A measure currently pending in the California Legislature, and garnering wide bipartisan support, would provide that prohibited employment discrimination based on race under the Fair Employment and Housing Act (FEHA) also includes discrimination based upon hair texture and hairstyles. If enacted into law, this bill will require California employers to re-evaluate workplace grooming standards applicable to their work sites in order to ensure compliance with the law.

The legislation, Senate Bill 188 by Senator Holly Mitchell (D-Los Angeles) specifically amends the definition of “race” under FEHA to include “traits historically associated with race, such as hair texture and protective hairstyles,” including “braids, locks, and twists.” The legislation was recently amended to address similar discrimination in the public school education context.

According to the author and supporters of the proposal, the legislation is necessary because societal stereotypes that define European features as the norm for “professionalism” disproportionately impact persons of color, especially African-Americans.

This is an issue that has garnered national attention of late. In February, the New York City Human Rights Commission issued new guidance that stated “grooming or appearance policies that ban, limit, or otherwise restrict natural hair or hairstyles associated with Black people generally violate [the City’s] anti-discrimination provisions.”

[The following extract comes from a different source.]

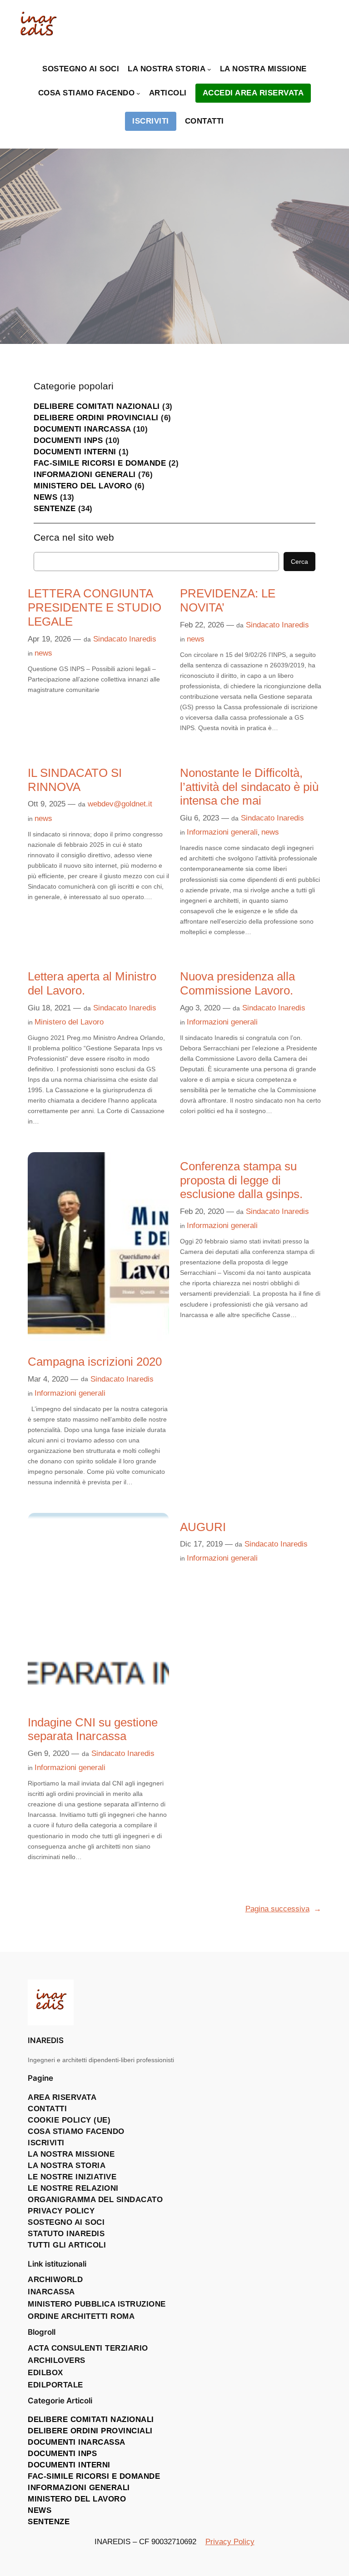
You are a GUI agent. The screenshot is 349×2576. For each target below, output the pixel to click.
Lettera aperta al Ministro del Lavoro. (92, 983)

Federal courts have also evaluated these issues under federal employment discrimination law. For example, in 2016, the 11th Circuit Court of Appeals ruled on a case involving an individual who was denied employment based on having her hair done in “locks.” EEOC v. Catastrophe Mgmt. Sols. (11th Cir. 2016). In that case, the court held that “discrimination on the basis of black hair texture (an immutable characteristic) is prohibited by Title VII [federal discrimination law], while adverse action on the basis of black hairstyle (a mutable choice) is not.”

While these cases are not binding legal precedent on employers in California (and a court with jurisdiction over the state could interpret federal law differently), critics of those court decisions have argued that SB 188 is necessary to ensure that California’s employment discrimination laws provide protections to employees with such hair texture and hairstyles.

The legislative process is still in its early stages, so SB 188 could be amended significantly before it reaches Governor Newsom’s desk. Nevertheless, California employers are likely curious as to the potential impact such a proposal might have on their policies and procedures should it be enacted into law. Again, while the bill may be further amended, a recent legislative committee analysis of the measure stated:

“This does not at all mean that, if SB 188 were enacted, employers would lose the ability to make and enforce grooming policies. So long as those rules are imposed for valid, non-discriminatory reasons, have no disparate impact, and are uniformly applied, such rules are legal now and would remain so under this bill…What would change under SB 188 is that an employer could not have an explicit policy against wearing [locks], twists, braids, or other protective hairstyles.”

California employers should monitor SB 188 closely, and consult with legal counsel if the bill becomes law to ensure that any workplace grooming or appearance standards comply with any new requirements or prohibitions.

As noted above, SB 188 has received significant bipartisan support, and recently passed the State Senate by a 37-0 vote. While Governor Newsom has not yet taken a position on the bill, it seems likely that the measure will be enacted into law.